Störten bereits dort einige aufgesetzte Gesten und große Armbewegungen, etwa bei klanglichen Abrissen, wurde das bald 40-minütige „Räume.Strukturen.Wandel“ in seiner zweiten Fassung (2012) von Chantal Gagnebin quasi durchchoreographiert; unklar, ob Konjetzky dem hier genau folgt. Virtuoser Leerlauf – Oktavgedonner, Läufe, Arpeggien –, nur als „Zeichen“ erfahrbar und bald in Einzeltöne und Glockenklänge dissoziierend, wird mit poetischem Innehalten konfrontiert, das auch mal ins rein Perkussive – Rahmen, Tastaturdeckel, Fußarbeit – zerfasert oder in manische Repetitionen mündet. Gelungen hingegen die plastisch räumliche Wirkung von Resonanzeffekten, die im Dialog mit Zuspielmaterial entstehen – Schubert unter Wasser? Das Stück erweist sich leider als viel zu lang für seine magere Substanz.   

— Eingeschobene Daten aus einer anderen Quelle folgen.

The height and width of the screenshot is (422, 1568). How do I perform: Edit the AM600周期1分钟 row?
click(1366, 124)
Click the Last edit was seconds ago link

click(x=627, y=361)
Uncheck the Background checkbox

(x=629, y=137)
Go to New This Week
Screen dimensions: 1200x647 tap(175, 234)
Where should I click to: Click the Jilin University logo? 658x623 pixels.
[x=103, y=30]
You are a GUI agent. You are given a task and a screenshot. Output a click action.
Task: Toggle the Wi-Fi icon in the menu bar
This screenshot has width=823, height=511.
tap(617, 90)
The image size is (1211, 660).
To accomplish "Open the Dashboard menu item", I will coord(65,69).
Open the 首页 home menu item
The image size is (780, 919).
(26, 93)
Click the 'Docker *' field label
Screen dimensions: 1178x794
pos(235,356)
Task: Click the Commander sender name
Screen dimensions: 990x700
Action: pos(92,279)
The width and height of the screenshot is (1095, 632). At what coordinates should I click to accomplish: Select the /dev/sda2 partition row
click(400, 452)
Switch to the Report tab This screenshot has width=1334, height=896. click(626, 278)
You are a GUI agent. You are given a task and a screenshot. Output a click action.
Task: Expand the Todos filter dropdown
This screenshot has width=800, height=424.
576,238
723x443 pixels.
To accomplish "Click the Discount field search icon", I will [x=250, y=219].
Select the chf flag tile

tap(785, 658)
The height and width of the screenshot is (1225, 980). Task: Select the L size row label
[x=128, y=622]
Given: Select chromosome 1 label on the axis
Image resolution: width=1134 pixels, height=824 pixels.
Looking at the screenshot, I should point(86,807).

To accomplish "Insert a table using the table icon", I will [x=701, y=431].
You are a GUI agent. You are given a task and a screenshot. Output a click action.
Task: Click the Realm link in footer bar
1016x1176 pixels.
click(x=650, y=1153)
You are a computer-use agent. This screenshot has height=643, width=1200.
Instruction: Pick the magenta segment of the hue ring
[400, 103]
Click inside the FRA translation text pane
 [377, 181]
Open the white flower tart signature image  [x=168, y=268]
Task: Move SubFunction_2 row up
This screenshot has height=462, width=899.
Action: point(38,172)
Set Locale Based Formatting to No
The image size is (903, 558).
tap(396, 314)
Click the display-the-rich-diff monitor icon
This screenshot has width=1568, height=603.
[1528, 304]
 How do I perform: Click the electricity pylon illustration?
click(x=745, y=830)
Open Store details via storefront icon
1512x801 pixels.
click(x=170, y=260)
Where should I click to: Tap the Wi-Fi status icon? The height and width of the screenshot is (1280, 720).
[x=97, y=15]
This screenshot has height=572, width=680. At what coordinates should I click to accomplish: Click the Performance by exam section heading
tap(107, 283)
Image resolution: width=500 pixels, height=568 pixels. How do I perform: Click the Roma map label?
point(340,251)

Stärker dann „Der verträumte Glanz in Reihe 8“ (2024), eine Walzer-Reminiszenz mit schmerzlichen Appoggiaturen im Nirgendwo und „Nocturne 3“, das mittels sich überlagernder Terz­schichtungen und allusiven Erinnerungsfetzen ekstatischer wirkt. Konjetzkys insbesondere bei rhythmischen Elementen aus dem Jazz überschaubares, zugleich individuelles Repertoire an pianistischen Bewegungsmus­tern und die immer gleichen Mittel zur Intensivierung sind dennoch recht ermüdend, was die außermusikalischen Extras nicht kaschieren können. Kann man diese Musik überhaupt irgendwo zwischen Minimalismus und „Neuer Einfachheit“ verorten? Erstaunlich, mit welch präzisem und bewusstem Abstecken des Klangraums und spontan absolut konsistenter Intuition Konjetzky – nun ganz in ihrem Element – als Zugabe eine freie Improvisation abliefert. 

Nun ist nicht nur das wohlwollende Publikum völlig zu Recht begeistert.